The Commission also passed changes in NEM for We Energies (or WEPCO) customers. The program will switch from annual netting to monthly netting, and the price credited for excess generation will drop from the current 14 cents per kilowatt-hour to 3 cents per kilowatt-hour. In addition, residential solar customers will have to pay We Energies a fixed fee of $3.80 per kilowatt each month.
“It’s about one thing: it’s about utilities, monopolists trying to stop competition,” said Bryan Miller, co-chair of The Alliance for Solar Choice. “Instead of innovating, they’re trying to manipulate the regulatory process to quash rooftop solar, because it’s the most competition they’ve ever faced.”
Figure 1: Rate Structures in Wisconsin
Arizona was the focal point of NEM debates last year. This year, there have been attempts to review NEM policies in California and Minnesota. Also, Ohio's NEM policy was challenged in court, new legislation was introduced in Arkansas that could water down the state’s NEM policy, and, earlier this month, the Public Service Company of New Mexico proposed charging solar customers a monthly fee starting in January 2016.
In Florida, state regulators approved proposals to slash the state’s energy efficiency goals by more than 90 percent and to cease solar rebate programs by the end of 2015. The Public Service Commission’s 3-2 vote caters heavily to investor-owned utilities Duke Energy Florida, Tampa Electric and Florida Power & Light. Groups on both sides of the political spectrum opposed the action.
“We support the use of all forms of energy including our current sources, which is why it is so disheartening to see a further attempt to stamp out [consumer] choice...in the Sunshine State,” said Tory Perfetti, head of Conservatives for Energy Freedom in Florida, a group created in partnership with Tea Party activist Debbie Dooley.
“Competition and the creation of new industry in business is one of the most American practices that should be adhered to when talking about how we power our homes and places of work,” he added.
The renewable energy sector was also dealt a blow in Ohio, where Gov.
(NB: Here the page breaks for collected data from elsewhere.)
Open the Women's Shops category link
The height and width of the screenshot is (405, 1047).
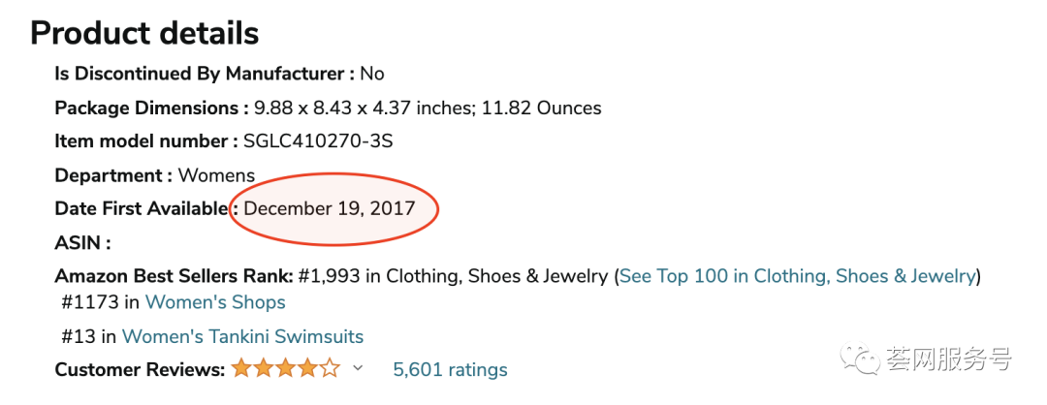(215, 302)
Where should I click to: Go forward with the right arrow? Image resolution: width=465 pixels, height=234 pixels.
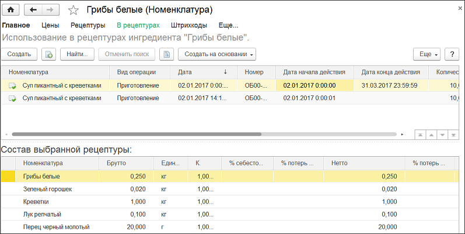tap(50, 10)
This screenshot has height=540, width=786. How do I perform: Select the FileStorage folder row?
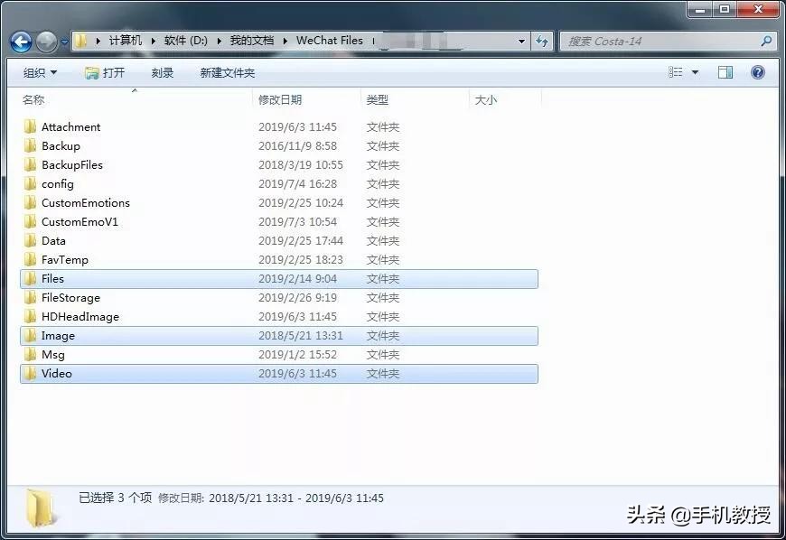pos(278,298)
John Kasich (R) signed a bill in June to freeze the state’s renewable energy standards. The law, passed in 2008, mandated Ohio to get 12.5 percent of its energy from renewables and to reduce energy consumption by 22 percent by 2025.
According to the Environmental Defense Fund, the legislation created 25,000 jobs in the renewable energy industry and saved Ohio customers $1 billion on their electricity bills.
Activists are preparing for a fight in Kansas, where newly elected Republicans may have enough momentum to end the state’s renewable portfolio standard in the next legislative session. The 2009 law set a target to get 20 percent of the state’s power from renewable sources by 2020.
New York embarked this year on what is being lauded as the largest electricity market transformation in the country. Reforming the Energy Vision is intended to fundamentally change utility regulation to support a more distributed, consumer-oriented energy system.
The 81-page report on the initiative released this fall included five key elements, including the creation of distribution system platforms and the development of web-based tools that allow customers to shop for DER and other energy products.
In other news, the New York Public Service Commission agreed on December 15 to double the net metering cap from 3 percent to 6 percent of the utility's 2005 peak demand. The change is a boon for the solar market, which has created roughly 5,000 jobs in New York.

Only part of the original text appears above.